Tollef Fog Heen wrote:
> By this reasoning, we should move IM any IM clients that only talk to
> proprietary servers (MSN, ICQ, etc) to contrib as well.  Is that your
> intention?

Not at all, I never wrote this, I quite wrote the opposite in fact.

> Even if we accept the premise that it's a RPC call, you have not
> explained why an RPC call done by php-recaptcha is fundamentally
> different from an IM client talking to a proprietary server.

I believe I quite did. IM clients need to tell the server to perform
actions of many kinds, because they are communicating. A captcha app
doesn't, in fact it should not communicate at all, and just compute a
picture. Here, we are adding an RPC call for no valid reason.

> Why are (or should) remote, non-free data repositories (youtube)
> fundamentally different from remote, non-free data generation services
> (recaptcha)?

We are *not* talking about retrieval of a specific data or content that
you would like to let's say store on your local computer. Storing a
captcha on your hard drive is of no use (as a well designed captcha
system will expire with time). You can replace one captcha picture by
another picture of the same kind, and the functionality is the same.
Here, we are talking about a turing test and its associated data (here
an image) generated by a function that needs computation, which is done
remotely. I wrote:

"Server-to-server connectivity isn't part of the software functionality,
removing it would enhance the software, and that is the fundamental
difference to me."

> | Nobody has yet convinced me here.
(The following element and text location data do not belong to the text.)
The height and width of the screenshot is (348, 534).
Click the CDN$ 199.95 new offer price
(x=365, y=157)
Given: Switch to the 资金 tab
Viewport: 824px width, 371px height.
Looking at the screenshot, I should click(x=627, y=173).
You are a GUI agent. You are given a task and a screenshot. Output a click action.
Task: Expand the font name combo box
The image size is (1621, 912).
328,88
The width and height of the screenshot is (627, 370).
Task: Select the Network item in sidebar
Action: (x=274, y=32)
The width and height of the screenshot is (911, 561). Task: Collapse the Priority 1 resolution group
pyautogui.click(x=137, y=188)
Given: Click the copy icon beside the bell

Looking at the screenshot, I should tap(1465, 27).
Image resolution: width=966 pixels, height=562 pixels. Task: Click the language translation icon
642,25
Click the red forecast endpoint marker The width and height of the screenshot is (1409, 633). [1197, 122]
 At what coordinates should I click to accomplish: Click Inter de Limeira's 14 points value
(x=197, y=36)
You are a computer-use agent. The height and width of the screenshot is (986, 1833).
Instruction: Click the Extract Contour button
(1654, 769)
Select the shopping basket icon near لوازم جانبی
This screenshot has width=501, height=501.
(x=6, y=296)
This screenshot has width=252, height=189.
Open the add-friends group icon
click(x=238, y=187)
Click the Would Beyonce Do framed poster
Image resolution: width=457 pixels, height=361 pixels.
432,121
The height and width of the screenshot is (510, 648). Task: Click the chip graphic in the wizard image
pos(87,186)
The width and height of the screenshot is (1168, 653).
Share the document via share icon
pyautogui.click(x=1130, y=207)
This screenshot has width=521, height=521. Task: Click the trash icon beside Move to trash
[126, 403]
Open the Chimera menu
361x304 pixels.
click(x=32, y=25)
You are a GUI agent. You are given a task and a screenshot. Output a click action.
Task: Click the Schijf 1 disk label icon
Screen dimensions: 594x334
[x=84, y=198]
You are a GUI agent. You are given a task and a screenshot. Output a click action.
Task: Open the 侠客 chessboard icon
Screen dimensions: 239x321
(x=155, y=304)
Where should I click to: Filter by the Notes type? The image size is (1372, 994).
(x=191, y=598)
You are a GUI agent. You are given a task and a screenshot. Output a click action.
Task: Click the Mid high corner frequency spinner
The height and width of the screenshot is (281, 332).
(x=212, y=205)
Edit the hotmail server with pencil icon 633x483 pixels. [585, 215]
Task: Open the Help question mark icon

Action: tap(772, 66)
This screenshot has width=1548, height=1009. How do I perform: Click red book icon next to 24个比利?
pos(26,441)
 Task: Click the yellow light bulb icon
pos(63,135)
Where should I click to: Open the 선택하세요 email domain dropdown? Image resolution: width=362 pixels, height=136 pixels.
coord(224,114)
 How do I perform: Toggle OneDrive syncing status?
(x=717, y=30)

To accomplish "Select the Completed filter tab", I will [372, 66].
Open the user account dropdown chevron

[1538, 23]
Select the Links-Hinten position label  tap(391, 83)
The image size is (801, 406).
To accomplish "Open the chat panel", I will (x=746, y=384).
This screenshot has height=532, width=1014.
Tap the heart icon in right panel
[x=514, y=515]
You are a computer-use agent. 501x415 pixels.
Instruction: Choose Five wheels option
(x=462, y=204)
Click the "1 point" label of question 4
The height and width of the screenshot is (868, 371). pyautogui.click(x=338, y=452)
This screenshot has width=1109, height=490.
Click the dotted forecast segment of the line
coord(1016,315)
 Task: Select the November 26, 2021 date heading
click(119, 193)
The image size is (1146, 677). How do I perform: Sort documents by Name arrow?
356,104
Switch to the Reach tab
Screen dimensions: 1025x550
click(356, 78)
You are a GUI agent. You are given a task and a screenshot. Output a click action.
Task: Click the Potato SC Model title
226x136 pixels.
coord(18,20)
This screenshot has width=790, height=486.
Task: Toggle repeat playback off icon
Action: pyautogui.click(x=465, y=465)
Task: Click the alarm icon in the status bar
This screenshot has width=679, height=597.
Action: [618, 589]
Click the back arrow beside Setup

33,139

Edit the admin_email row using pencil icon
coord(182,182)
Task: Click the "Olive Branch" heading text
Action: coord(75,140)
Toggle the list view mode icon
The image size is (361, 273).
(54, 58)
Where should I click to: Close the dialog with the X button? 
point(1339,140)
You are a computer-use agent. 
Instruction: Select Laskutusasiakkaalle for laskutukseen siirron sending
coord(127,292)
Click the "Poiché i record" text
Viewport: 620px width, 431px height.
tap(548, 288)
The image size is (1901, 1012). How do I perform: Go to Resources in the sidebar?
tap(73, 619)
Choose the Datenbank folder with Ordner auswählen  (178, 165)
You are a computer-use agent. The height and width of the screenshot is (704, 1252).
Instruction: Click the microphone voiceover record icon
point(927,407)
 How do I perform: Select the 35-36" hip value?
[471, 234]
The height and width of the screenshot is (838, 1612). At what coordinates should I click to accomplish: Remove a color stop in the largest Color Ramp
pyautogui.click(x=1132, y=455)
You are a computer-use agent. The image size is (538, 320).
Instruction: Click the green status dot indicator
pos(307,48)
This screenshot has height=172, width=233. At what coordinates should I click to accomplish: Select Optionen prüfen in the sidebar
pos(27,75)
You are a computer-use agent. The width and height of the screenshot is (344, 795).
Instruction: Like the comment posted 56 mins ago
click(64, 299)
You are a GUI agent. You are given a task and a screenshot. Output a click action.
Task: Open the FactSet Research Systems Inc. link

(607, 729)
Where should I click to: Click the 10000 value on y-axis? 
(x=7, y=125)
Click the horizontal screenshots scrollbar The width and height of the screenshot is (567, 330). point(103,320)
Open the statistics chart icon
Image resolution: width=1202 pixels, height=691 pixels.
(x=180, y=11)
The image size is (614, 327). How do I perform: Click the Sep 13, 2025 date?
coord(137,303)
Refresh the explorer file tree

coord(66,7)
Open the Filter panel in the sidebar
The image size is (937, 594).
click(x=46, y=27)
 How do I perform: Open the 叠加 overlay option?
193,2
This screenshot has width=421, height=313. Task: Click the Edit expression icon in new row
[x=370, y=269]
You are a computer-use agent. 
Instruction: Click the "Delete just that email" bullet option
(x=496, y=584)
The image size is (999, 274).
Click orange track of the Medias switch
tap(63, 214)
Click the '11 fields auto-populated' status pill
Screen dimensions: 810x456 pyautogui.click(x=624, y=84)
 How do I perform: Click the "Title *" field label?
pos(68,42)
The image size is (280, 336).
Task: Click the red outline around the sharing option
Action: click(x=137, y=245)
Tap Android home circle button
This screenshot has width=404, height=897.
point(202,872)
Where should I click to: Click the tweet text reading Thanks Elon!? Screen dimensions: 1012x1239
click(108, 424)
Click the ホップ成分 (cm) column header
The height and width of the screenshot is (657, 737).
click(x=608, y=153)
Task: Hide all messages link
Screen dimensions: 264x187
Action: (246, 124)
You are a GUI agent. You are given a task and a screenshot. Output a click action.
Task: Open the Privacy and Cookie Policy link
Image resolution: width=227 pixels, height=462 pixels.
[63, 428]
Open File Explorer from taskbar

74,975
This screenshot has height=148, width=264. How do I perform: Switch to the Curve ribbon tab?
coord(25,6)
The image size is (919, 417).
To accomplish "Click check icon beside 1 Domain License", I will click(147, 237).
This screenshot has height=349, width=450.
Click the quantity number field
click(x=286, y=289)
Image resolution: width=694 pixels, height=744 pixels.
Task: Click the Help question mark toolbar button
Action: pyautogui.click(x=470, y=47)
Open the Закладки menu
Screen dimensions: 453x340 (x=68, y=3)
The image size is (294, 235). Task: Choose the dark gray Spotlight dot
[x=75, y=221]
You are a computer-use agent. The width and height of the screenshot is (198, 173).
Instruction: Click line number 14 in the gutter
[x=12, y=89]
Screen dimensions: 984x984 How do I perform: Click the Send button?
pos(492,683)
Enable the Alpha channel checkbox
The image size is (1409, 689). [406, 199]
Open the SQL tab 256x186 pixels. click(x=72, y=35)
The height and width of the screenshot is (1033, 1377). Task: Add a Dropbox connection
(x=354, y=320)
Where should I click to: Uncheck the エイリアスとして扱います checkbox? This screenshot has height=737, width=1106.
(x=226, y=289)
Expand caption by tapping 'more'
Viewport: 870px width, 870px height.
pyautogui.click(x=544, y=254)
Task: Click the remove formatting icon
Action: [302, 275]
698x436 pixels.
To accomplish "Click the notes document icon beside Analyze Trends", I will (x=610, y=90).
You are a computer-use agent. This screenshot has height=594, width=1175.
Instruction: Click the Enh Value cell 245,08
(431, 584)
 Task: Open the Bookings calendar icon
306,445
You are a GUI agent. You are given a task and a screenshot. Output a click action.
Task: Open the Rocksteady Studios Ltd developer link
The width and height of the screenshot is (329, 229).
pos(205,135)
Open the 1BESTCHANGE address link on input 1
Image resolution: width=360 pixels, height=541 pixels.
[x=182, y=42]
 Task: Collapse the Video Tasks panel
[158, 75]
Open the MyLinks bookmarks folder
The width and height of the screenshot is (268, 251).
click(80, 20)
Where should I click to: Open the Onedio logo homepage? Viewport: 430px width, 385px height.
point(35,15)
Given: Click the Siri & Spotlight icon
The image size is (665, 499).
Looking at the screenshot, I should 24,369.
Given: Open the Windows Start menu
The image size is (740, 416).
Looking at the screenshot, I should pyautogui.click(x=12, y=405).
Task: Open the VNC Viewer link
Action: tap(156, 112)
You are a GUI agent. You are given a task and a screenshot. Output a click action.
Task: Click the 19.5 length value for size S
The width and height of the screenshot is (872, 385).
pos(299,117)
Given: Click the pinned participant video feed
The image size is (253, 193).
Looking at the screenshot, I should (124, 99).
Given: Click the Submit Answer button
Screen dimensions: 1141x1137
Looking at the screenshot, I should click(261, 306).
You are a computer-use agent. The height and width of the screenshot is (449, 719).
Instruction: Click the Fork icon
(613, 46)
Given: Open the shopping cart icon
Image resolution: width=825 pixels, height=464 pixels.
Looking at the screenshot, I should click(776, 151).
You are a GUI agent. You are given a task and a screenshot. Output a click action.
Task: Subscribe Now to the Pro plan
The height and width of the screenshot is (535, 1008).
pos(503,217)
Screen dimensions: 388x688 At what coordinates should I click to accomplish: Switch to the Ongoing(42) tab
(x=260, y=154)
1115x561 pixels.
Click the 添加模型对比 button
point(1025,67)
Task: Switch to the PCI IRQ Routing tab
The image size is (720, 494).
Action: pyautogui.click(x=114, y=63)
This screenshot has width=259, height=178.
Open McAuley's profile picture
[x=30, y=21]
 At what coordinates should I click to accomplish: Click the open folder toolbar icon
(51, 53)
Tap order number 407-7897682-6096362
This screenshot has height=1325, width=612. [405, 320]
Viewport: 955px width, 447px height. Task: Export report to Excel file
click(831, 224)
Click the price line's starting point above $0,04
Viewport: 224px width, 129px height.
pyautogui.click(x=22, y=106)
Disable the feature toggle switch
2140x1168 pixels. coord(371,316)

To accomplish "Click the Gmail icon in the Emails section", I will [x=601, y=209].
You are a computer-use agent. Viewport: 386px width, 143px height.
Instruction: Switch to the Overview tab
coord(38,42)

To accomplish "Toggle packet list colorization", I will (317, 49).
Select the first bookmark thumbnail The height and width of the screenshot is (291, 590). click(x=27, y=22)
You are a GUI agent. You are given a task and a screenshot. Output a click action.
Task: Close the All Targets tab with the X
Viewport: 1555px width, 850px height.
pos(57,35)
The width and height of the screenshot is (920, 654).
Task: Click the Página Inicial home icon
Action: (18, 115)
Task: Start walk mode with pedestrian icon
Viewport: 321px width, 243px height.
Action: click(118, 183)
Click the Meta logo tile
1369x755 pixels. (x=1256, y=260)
If there was no more argumentation,
> | but the decision was still to accept software with remotely accessed
> | library dependencies, that would be a serious breach in my trust for
> | Debian staying 100% free.
> 
> I'm not aware of us ever having made a statement that no software in
> Debian depends on third-party services, be they non-free or not.

No, but we wrote that a free software in our view, should not depend on
a non-free software. The question is: is this an RPC call to a remote
(non-free) library. My take is: definitively yes. As we are clearly on
the line here, so I do respect other's opinion, but I thought it was a
worth topic.

Anyway, I think I have made my point, and it would be useless (and
boring for everyone) to write more on this.